No. 3: Look to your leadership
Chances are your university president, provost, or school dean has issued a statement on recent events. You should be able to find them on the president’s web page. If not, reach out to someone either in the president’s office or your media relations department to see if you can find it. Your best bet is to read these statements in full when they come out, focus on the broader message, and file the statements away in a separate email folder so you can find them easily.
These announcements indicate the culture that university leaders are creating and the missions it wants to advance. They can also give you language as a starting point. If you feel confident that an alum has a positive opinion of leadership in other areas, it can’t hurt to align your message with those visions.
No. 4: Take a stand
In the wake of the killing of George Floyd, many college and university presidents spoke out against racism and police brutality, but many of those statements lacked direct references of Black Lives Matter, angering Black and white alumni, donors and students. In many cases, the statements also lacked substantive action steps.
Take Purdue University, for example. The university released the following statement:
“Events around our nation have reminded us yet again of the work that remains for all of us in creating a country where racism and bigotry are eliminated and where African-American men and women, boys and girls, can live without fear. We are angered and saddened by the death of George Floyd, the victims who came before him, and those killed or otherwise harmed in the wake of Mr. Floyd’s death. We hurt with those who are hurting and we pledge to continue to work toward a solution in which everyone is treated with civility and respect. Boilermakers must persist, now more than ever, to build a better climate together. #PurdueTogether.”
The statement didn’t refer to Black Lives Matters, and instead used the hashtag #PurdueTogether.

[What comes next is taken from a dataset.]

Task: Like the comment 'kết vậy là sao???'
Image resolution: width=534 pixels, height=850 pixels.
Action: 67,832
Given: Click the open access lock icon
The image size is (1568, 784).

Still, unlike other universities, Purdue did take action by announcing a task force to address racial inequality. Taking a stand matters. Taking action matters more.
Sensitive conversations with alumni and donors aren’t social media (thankfully). But you are representing your university’s brand. While it’s always a good thing to hear your constituents out, some alumni may express opinions that you know to be morally wrong or at least seriously out of touch with current events—or out of line with where a school has formally planted their flag on social issues.

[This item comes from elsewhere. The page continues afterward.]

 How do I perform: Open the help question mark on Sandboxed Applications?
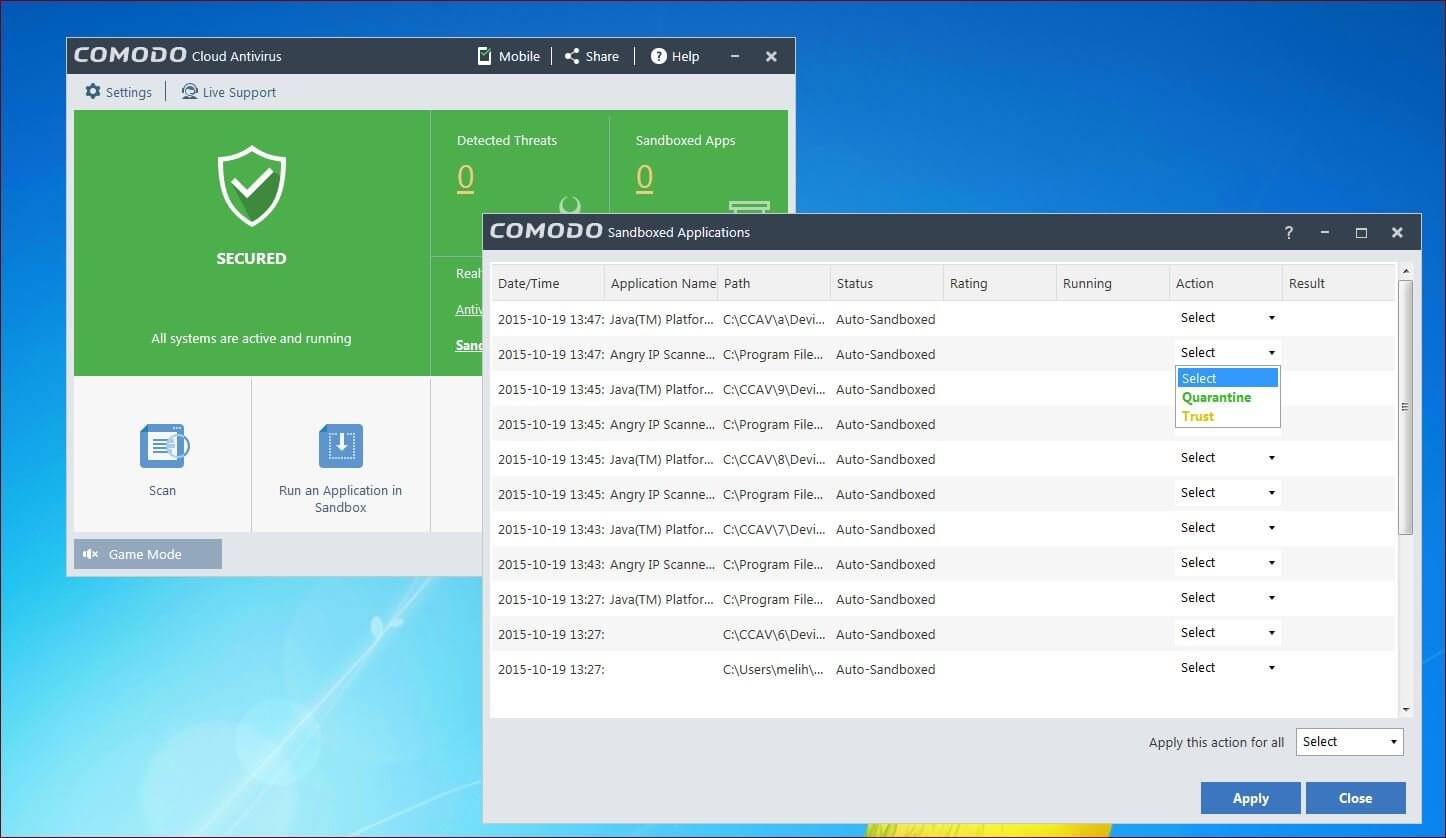(x=1289, y=232)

Of course, you can’t say, “Please don’t give to the university again.” A polite response that your school is unwaveringly committed to equality and ensuring that all students feel welcomed, respected, seen, and heard is not a controversial statement.
As Nike said when it took a great risk in making Colin Kaepernick a force for its brand: “Believe in something.”

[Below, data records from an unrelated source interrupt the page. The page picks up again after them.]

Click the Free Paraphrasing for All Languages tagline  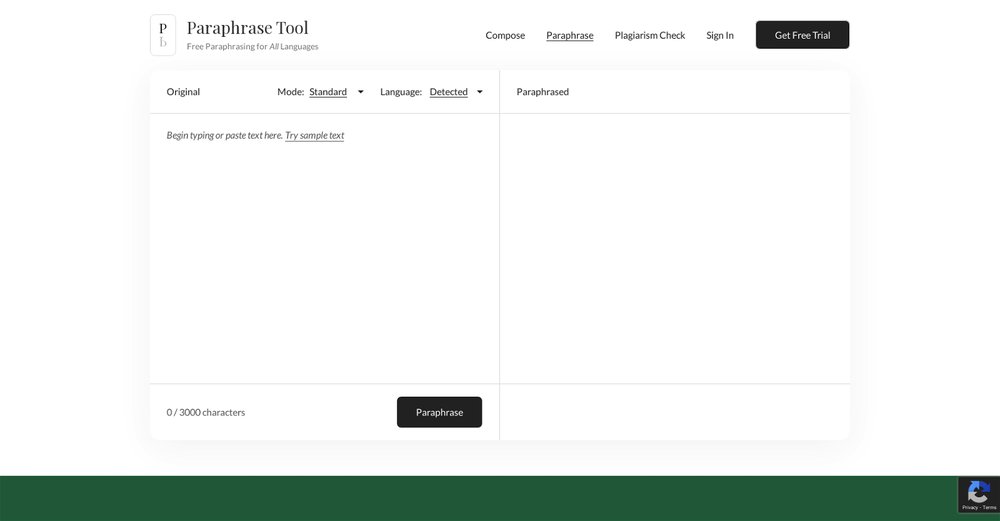point(252,47)
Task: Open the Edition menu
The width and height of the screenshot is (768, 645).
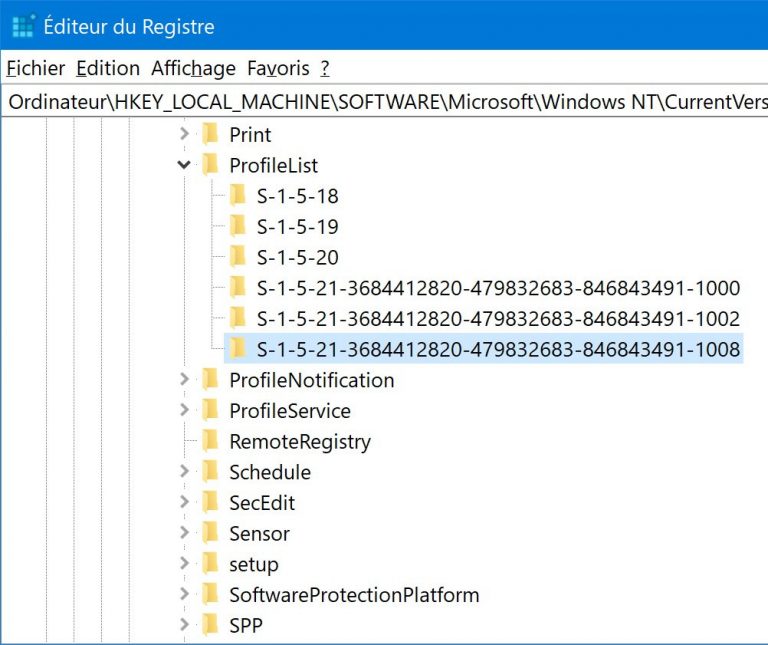Action: 108,68
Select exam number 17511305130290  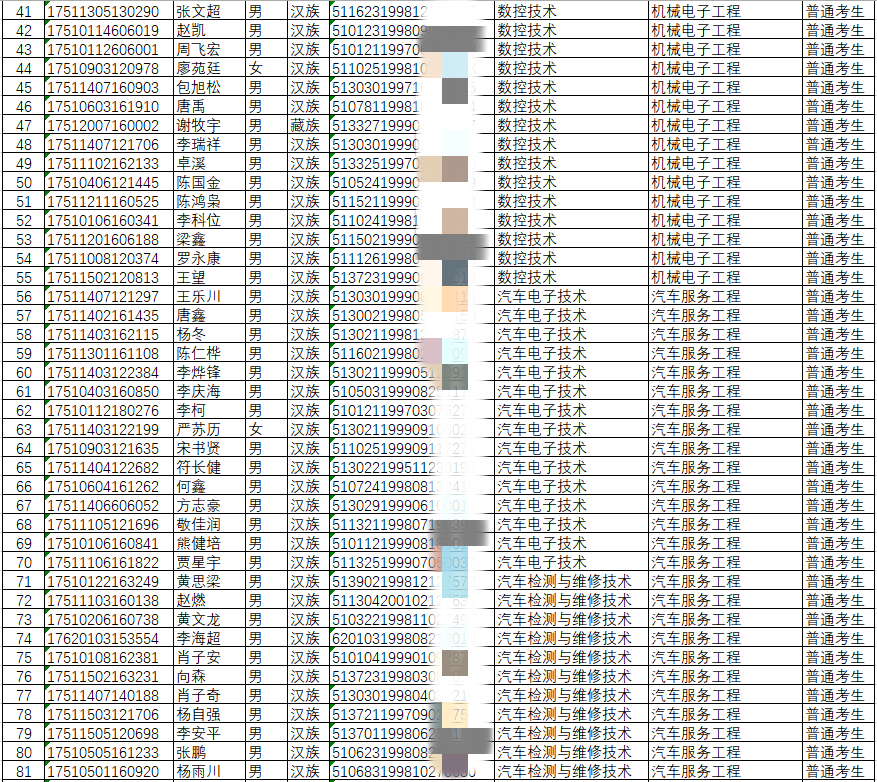point(103,12)
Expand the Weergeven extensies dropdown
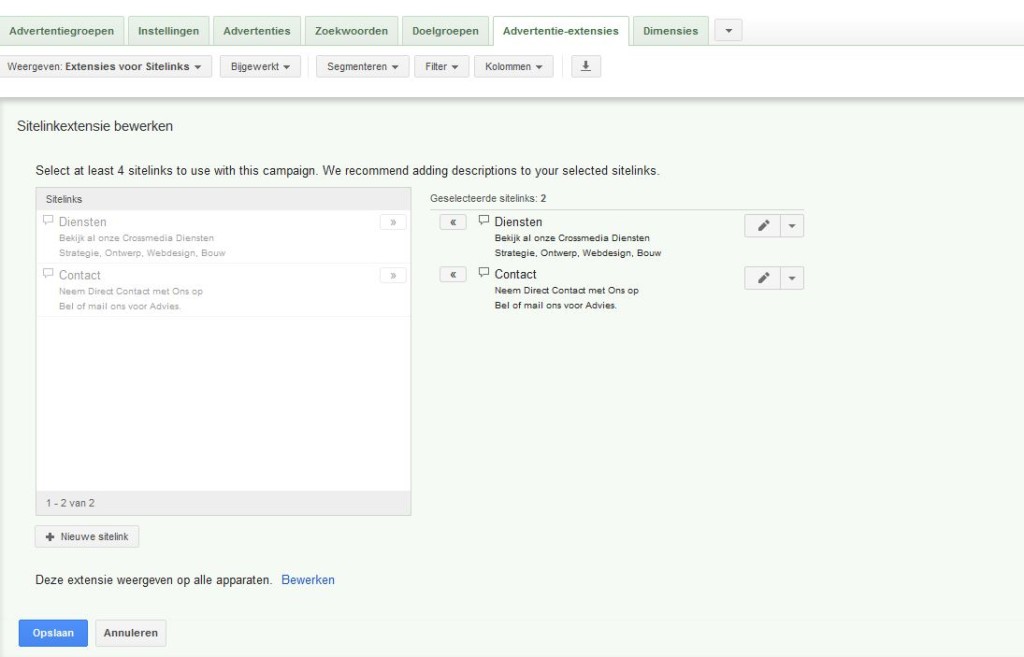This screenshot has width=1024, height=657. 105,67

Strengthening relationships through honest conversation
Maintaining a positive relationship with your alumni and donors always comes first. Yet, these conversations may help them understand how their alma mater is evolving and trying to do better. You might lose some alum support but make up for it and increased support among other sections of the alumni base. And you might gain insight over how the school has changed over the years. Mutual understanding, open minds, and hard conversations can absolutely build stronger relationships based on trust.